Prompt:
Can you put each line of the data below into a JSON list of strings, one string per line, with blank lines left out?

Dataset records:
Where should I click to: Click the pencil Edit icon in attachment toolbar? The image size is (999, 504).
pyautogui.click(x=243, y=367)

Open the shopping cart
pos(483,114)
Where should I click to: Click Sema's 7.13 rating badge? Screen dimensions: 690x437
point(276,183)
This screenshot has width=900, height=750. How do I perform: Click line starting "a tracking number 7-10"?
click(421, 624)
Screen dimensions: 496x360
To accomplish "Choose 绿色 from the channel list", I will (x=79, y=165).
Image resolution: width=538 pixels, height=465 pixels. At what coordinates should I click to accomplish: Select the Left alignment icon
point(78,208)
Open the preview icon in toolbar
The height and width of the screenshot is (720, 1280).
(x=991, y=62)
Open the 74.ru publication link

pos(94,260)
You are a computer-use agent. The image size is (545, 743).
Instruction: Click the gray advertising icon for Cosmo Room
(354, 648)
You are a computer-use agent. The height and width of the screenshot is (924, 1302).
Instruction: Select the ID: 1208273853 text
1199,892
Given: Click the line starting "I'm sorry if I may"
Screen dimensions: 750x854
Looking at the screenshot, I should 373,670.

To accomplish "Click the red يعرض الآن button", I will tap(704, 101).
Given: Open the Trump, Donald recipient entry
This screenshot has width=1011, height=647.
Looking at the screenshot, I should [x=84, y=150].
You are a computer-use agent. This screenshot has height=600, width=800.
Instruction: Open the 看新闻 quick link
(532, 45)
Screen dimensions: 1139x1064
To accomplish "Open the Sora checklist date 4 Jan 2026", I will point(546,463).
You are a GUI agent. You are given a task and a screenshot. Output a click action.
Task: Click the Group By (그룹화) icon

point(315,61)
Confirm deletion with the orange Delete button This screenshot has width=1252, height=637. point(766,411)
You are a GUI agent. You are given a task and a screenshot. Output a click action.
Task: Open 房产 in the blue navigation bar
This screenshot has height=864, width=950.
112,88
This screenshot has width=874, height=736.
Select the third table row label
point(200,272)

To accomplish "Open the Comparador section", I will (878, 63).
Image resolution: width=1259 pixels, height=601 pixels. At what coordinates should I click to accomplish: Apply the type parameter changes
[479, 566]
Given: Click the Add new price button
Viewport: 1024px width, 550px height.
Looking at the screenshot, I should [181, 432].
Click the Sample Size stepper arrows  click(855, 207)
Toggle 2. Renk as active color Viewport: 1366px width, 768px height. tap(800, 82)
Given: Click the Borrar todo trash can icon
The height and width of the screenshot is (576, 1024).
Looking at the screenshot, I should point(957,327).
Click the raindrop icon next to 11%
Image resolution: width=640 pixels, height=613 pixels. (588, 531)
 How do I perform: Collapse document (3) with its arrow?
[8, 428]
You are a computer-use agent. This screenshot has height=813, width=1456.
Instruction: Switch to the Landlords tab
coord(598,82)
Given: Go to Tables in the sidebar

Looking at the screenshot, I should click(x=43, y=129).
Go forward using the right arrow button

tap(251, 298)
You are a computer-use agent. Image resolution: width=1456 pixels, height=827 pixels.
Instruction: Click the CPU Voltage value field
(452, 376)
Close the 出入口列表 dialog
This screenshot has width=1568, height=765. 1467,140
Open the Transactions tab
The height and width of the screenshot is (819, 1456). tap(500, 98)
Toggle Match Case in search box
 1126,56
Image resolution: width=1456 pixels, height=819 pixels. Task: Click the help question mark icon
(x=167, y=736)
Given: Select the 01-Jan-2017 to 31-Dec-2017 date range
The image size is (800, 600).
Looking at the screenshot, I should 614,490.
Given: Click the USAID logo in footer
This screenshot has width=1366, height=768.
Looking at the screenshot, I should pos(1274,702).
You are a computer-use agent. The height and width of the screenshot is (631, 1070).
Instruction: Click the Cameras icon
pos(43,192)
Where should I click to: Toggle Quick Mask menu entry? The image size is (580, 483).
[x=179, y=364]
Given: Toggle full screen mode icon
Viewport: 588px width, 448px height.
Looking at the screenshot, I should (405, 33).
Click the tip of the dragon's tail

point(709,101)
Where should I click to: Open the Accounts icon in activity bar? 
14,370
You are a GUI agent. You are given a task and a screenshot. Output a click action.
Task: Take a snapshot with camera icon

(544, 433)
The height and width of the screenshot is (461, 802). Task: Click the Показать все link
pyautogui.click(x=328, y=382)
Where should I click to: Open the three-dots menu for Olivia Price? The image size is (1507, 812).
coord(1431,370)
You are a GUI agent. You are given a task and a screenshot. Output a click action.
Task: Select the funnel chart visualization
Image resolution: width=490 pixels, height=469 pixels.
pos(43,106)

Written answer:
[
  "Where should I click to: Click the pencil Edit icon in attachment toolbar? The image size is (999, 504).",
  "pyautogui.click(x=243, y=367)",
  "Open the shopping cart",
  "pos(483,114)",
  "Where should I click to: Click Sema's 7.13 rating badge? Screen dimensions: 690x437",
  "point(276,183)",
  "This screenshot has width=900, height=750. How do I perform: Click line starting \"a tracking number 7-10\"?",
  "click(421, 624)",
  "Screen dimensions: 496x360",
  "To accomplish \"Choose 绿色 from the channel list\", I will (x=79, y=165).",
  "Image resolution: width=538 pixels, height=465 pixels. At what coordinates should I click to accomplish: Select the Left alignment icon",
  "point(78,208)",
  "Open the preview icon in toolbar",
  "The height and width of the screenshot is (720, 1280).",
  "(x=991, y=62)",
  "Open the 74.ru publication link",
  "pos(94,260)",
  "You are a computer-use agent. The image size is (545, 743).",
  "Instruction: Click the gray advertising icon for Cosmo Room",
  "(354, 648)",
  "You are a computer-use agent. The height and width of the screenshot is (924, 1302).",
  "Instruction: Select the ID: 1208273853 text",
  "1199,892",
  "Given: Click the line starting \"I'm sorry if I may\"",
  "Screen dimensions: 750x854",
  "Looking at the screenshot, I should 373,670.",
  "To accomplish \"Click the red يعرض الآن button\", I will tap(704, 101).",
  "Given: Open the Trump, Donald recipient entry",
  "This screenshot has width=1011, height=647.",
  "Looking at the screenshot, I should [x=84, y=150].",
  "You are a computer-use agent. This screenshot has height=600, width=800.",
  "Instruction: Open the 看新闻 quick link",
  "(532, 45)",
  "Screen dimensions: 1139x1064",
  "To accomplish \"Open the Sora checklist date 4 Jan 2026\", I will point(546,463).",
  "You are a GUI agent. You are given a task and a screenshot. Output a click action.",
  "Task: Click the Group By (그룹화) icon",
  "point(315,61)",
  "Confirm deletion with the orange Delete button This screenshot has width=1252, height=637. point(766,411)",
  "You are a GUI agent. You are given a task and a screenshot. Output a click action.",
  "Task: Open 房产 in the blue navigation bar",
  "This screenshot has height=864, width=950.",
  "112,88",
  "This screenshot has width=874, height=736.",
  "Select the third table row label",
  "point(200,272)",
  "To accomplish \"Open the Comparador section\", I will (878, 63).",
  "Image resolution: width=1259 pixels, height=601 pixels. At what coordinates should I click to accomplish: Apply the type parameter changes",
  "[479, 566]",
  "Given: Click the Add new price button",
  "Viewport: 1024px width, 550px height.",
  "Looking at the screenshot, I should [181, 432].",
  "Click the Sample Size stepper arrows  click(855, 207)",
  "Toggle 2. Renk as active color Viewport: 1366px width, 768px height. tap(800, 82)",
  "Given: Click the Borrar todo trash can icon",
  "The height and width of the screenshot is (576, 1024).",
  "Looking at the screenshot, I should point(957,327).",
  "Click the raindrop icon next to 11%",
  "Image resolution: width=640 pixels, height=613 pixels. (588, 531)",
  " How do I perform: Collapse document (3) with its arrow?",
  "[8, 428]",
  "You are a computer-use agent. This screenshot has height=813, width=1456.",
  "Instruction: Switch to the Landlords tab",
  "coord(598,82)",
  "Given: Go to Tables in the sidebar",
  "Looking at the screenshot, I should click(x=43, y=129).",
  "Go forward using the right arrow button",
  "tap(251, 298)",
  "You are a computer-use agent. Image resolution: width=1456 pixels, height=827 pixels.",
  "Instruction: Click the CPU Voltage value field",
  "(452, 376)",
  "Close the 出入口列表 dialog",
  "This screenshot has width=1568, height=765. 1467,140",
  "Open the Transactions tab",
  "The height and width of the screenshot is (819, 1456). tap(500, 98)",
  "Toggle Match Case in search box",
  " 1126,56",
  "Image resolution: width=1456 pixels, height=819 pixels. Task: Click the help question mark icon",
  "(x=167, y=736)",
  "Given: Select the 01-Jan-2017 to 31-Dec-2017 date range",
  "The image size is (800, 600).",
  "Looking at the screenshot, I should 614,490.",
  "Given: Click the USAID logo in footer",
  "This screenshot has width=1366, height=768.",
  "Looking at the screenshot, I should pos(1274,702).",
  "You are a computer-use agent. The height and width of the screenshot is (631, 1070).",
  "Instruction: Click the Cameras icon",
  "pos(43,192)",
  "Where should I click to: Toggle Quick Mask menu entry? The image size is (580, 483).",
  "[x=179, y=364]",
  "Given: Toggle full screen mode icon",
  "Viewport: 588px width, 448px height.",
  "Looking at the screenshot, I should (405, 33).",
  "Click the tip of the dragon's tail",
  "point(709,101)",
  "Where should I click to: Open the Accounts icon in activity bar? ",
  "14,370",
  "You are a GUI agent. You are given a task and a screenshot. Output a click action.",
  "Task: Take a snapshot with camera icon",
  "(544, 433)",
  "The height and width of the screenshot is (461, 802). Task: Click the Показать все link",
  "pyautogui.click(x=328, y=382)",
  "Where should I click to: Open the three-dots menu for Olivia Price? The image size is (1507, 812).",
  "coord(1431,370)",
  "You are a GUI agent. You are given a task and a screenshot. Output a click action.",
  "Task: Select the funnel chart visualization",
  "Image resolution: width=490 pixels, height=469 pixels.",
  "pos(43,106)"
]